Once HLHS has been diagnosed, a drug called prostaglandin is given to keep the PDA open until surgery is performed. There are two surgical options for treating HLHS: a Heart Transplant or the 3-Stage Surgical Procedure, the first stage of which is called the Norwood procedure. (For bloodless surgical options, please see the Columbus Children's Hospital
website.)
Q. Surgical options
A.
HEART TRANSPLANT:
Babies with HLHS can be put on a list to receive a heart transplant. When the baby's name is at the top of the list, he or she will receive a healthy donor heart. To fight against rejection of the new heart, transplant patients need to take anti-rejection medications for the rest of their lives. Unfortunately, there are not enough donor hearts for all babies waiting for a transplant, and thus, some do not survive while waiting for a heart.
3-STAGE SURGICAL PROCEDURE:
An alternative to a heart transplant is the 3-Stage Surgical Procedure. The 3-Stage Procedure reconstructs the child's heart allowing it to work using only two of the heart's four chambers.

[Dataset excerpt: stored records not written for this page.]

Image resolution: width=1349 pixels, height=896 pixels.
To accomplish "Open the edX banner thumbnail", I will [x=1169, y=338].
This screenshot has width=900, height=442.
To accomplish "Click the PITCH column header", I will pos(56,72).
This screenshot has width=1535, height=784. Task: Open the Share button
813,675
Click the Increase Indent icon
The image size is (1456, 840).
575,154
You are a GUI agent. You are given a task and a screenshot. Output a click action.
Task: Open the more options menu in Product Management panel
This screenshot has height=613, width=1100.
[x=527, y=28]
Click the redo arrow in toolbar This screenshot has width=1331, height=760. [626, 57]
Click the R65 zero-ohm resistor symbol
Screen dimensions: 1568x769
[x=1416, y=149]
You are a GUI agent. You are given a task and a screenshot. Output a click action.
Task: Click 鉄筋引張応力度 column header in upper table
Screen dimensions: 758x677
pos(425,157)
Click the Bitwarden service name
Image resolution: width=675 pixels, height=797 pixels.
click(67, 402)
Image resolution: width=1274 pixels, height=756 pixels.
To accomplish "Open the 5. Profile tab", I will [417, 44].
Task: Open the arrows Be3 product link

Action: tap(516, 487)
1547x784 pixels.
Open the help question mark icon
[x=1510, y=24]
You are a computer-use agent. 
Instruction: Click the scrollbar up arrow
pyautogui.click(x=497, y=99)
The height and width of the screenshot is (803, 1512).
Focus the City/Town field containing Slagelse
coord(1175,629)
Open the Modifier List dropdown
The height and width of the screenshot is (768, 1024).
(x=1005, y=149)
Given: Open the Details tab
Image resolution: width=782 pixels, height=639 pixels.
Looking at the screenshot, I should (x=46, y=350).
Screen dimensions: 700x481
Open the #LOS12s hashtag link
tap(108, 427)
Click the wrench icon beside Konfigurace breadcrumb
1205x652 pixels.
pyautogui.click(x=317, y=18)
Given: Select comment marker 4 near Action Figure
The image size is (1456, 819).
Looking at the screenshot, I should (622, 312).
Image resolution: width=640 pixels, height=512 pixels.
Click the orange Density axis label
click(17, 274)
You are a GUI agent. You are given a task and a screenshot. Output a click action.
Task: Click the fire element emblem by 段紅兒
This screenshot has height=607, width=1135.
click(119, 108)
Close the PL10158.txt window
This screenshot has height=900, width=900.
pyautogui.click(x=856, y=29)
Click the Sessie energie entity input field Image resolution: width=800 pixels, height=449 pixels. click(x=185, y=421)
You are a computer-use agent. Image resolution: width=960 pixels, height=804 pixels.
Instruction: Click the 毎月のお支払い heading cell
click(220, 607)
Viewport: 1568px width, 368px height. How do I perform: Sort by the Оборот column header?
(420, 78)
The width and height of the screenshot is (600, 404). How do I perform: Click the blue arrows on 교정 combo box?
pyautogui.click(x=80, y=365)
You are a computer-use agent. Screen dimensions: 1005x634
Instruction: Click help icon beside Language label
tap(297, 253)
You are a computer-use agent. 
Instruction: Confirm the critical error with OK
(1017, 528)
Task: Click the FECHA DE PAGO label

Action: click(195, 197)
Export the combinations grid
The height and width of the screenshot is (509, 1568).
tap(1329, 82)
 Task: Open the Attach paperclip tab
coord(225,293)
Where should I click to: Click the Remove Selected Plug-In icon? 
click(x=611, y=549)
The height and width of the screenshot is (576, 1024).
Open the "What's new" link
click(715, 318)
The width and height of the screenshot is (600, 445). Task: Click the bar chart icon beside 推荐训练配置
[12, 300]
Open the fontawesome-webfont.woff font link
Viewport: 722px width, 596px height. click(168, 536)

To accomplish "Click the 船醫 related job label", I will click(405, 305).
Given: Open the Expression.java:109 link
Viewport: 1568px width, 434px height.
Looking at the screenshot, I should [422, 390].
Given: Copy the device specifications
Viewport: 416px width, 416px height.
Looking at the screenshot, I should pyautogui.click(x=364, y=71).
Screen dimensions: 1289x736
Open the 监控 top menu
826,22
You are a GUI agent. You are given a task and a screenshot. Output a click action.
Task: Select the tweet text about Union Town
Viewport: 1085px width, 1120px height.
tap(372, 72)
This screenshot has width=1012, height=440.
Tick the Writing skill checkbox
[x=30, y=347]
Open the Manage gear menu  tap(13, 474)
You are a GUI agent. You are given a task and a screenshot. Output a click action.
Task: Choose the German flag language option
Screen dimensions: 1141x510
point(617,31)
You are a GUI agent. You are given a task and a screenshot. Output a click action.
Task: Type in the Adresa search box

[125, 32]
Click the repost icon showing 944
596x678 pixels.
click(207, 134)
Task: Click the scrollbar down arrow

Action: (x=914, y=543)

The first stage is called the Norwood procedure, or the "Modified Norwood" which was developed in 1979 by Dr. William Norwood. Because the left ventricle cannot pump blood adequately out to the body, the Norwood procedure allows the right ventricle to pump blood to both the lungs and the body. This surgery is usually performed during the baby's first week of life. A new version of this first surgery is called the "Sano Shunt." Ask the surgeon about the pros and cons of the traditional Norwood vs. the Sano Shunt, how many of each he has performed, and what the success rates are.
The second stage procedure, called the Hemi-Fontan or Bidirectional Glenn, reduces the work of the right ventricle by allowing it to pump blood only to the body, and allowing most of the blood to flow automatically from the body into the lungs. The second stage is performed when the pressure in the baby's lungs has decreased, no longer requiring the pumping action of the right ventricle to get blood into the lungs. This surgery is usually performed at about 4-6 months of age when the traditional Norwood has been performed. When the Sano Shunt is performed, the second surgery usually needs to be done earlier - at about 3-4 months of age - and the babies need constant monitoring to determine when they are ready for the second surgery.
The third and final stage, the Fontan, allows the rest of the blood coming back from the body to go to the lungs. There are two different ways to perform the Fontan: The Lateral Tunnel Fontan, the traditional approach, and the newer External Conduit Fontan. The Lateral Tunnel Fontan is usually performed at about 18 months - 3 years of age, and the External Conduit Fontan is usually performed at about 3-4 years of age.
The External Conduit Fontan uses an external conduit, or tube, that is placed just outside the heart. It is hoped that by using this conduit that the potential for arrhythmias will be greatly reduced in the future. However, this is a relatively new procedure and the outcomes will not be known for several years. It is usually done later than the Lateral Tunnel Fontan because the child has to be big enough to handle a conduit that can handle the blood flow as the child grows.
There are pros and cons of each type of Fontan procedure, so make sure you discuss with your surgeon the different types of Fontan operations and what the risks and benefits are of each.